— START OF Text block —

Reflections from NCAN Conference Attendees


Last month, the National College Access Network (NCAN) held its annual conference in Detroit, Michigan. This year’s conference was the largest ever, drawing over 1,100 college access professionals from across the country to the Motor City. The Michigan College Access Network (MCAN) was proud to partner with NCAN to ensure this year’s conference was a success. Below are a few reflections from Michigan conference attendees:


Attending the National College Access Network conference in Detroit in September was a wonderful experience.  The ability to network with others from our own state as well as nationally was a highlight of the conference as were the sessions.  The positivity and “can do” attitude that was evident throughout the conference was invigorating and reinforcing of the work that we do. We are currently prioritizing and exploring a summer program; the session on “Creating a Summer Transition Program” provided me and my LCAN with practical information that we can adapt to our area.  Attending NCAN gave me the opportunity to gain great new information!

Mary Ann Behm, LMSW
Program Coordinator
Launch Manistee

 

As someone who is relatively new to the college access world, the NCAN Conference provided a welcoming environment which enabled me to network with folks who are invested in assisting students reach their post-secondary aspirations. I appreciated the opportunity to hear from many about the best practices, tools, and resources used to increase efficiencies while assisting students reduce the non-academic barriers as they navigate the college-going process. In the short time I have spent serving as a co-coordinator for the MSU College Advising Corps, I have been moved by the long-standing impact college advisers have had on the students they serve. I was further motivated and inspired when walking into the plenary sessions to find such a large network of individuals working towards the same goal. Although we still have progress to make to meet GOAL 2025, through this dedicated and energetic network, the possibilities are limitless.

— END OF Text block —
— START OF Source material —

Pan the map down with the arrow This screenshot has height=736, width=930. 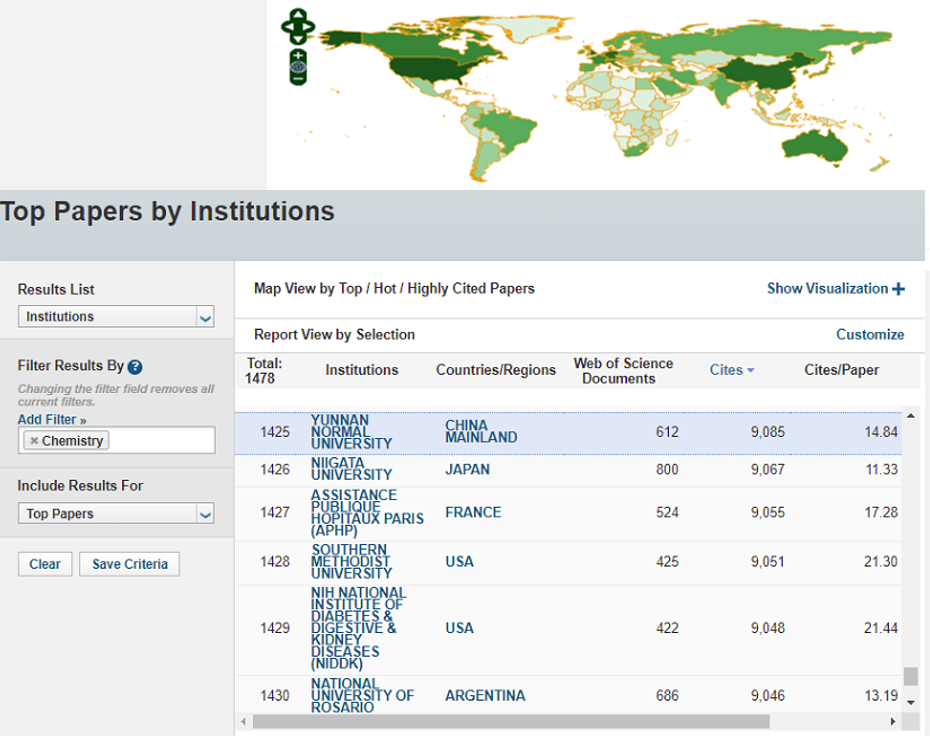298,41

— END OF Source material —

Direction 1: In the NCAN conference reflections, which session gave the Launch Manistee program coordinator practical information about a summer program?
Direction 2: Return the passage of the NCAN conference reflections from "Attending the National" up to and including "great new information!", copied word for word.
Direction 3: Resume the NCAN conference reflections after their final sentence.

Written response 1: "Creating a Summer Transition Program."

Written response 2:
Attending the National College Access Network conference in Detroit in September was a wonderful experience.  The ability to network with others from our own state as well as nationally was a highlight of the conference as were the sessions.  The positivity and “can do” attitude that was evident throughout the conference was invigorating and reinforcing of the work that we do. We are currently prioritizing and exploring a summer program; the session on “Creating a Summer Transition Program” provided me and my LCAN with practical information that we can adapt to our area.  Attending NCAN gave me the opportunity to gain great new information!

Written response 3:
Trish Caldwell
Program Coordinator
MSU College Advising Corps

 

This year, through the efforts of the amazing people at the Michigan College Access Network, I was given the opportunity to attend the National College Access Network Conference in Detroit. It was eye-opening to see the work that is being done all across the country to increase equity and access for all students, and to get a chance to learn more about the programs and opportunities that exist. The best part of the conference, for me, was in the conversations that I had with others at the conference - attendees and presenters alike.  I left the conference with a deeper appreciation of the vision and work that MCAN is doing in our state, and a renewed energy for the tasks at hand. As the only school counselor in a district with total student enrollment of over 1100 students, it is easy to feel overwhelmed, isolated and alone in the important work that needs to be done. But, attending the conference reminded me that there are so many smart, creative, talented and passionate people out there doing the work. I couldn't be more proud, or more humbled, to be a part of such a phenomenal movement that is working hard every day to make the world better, smarter, more equitable, and more free.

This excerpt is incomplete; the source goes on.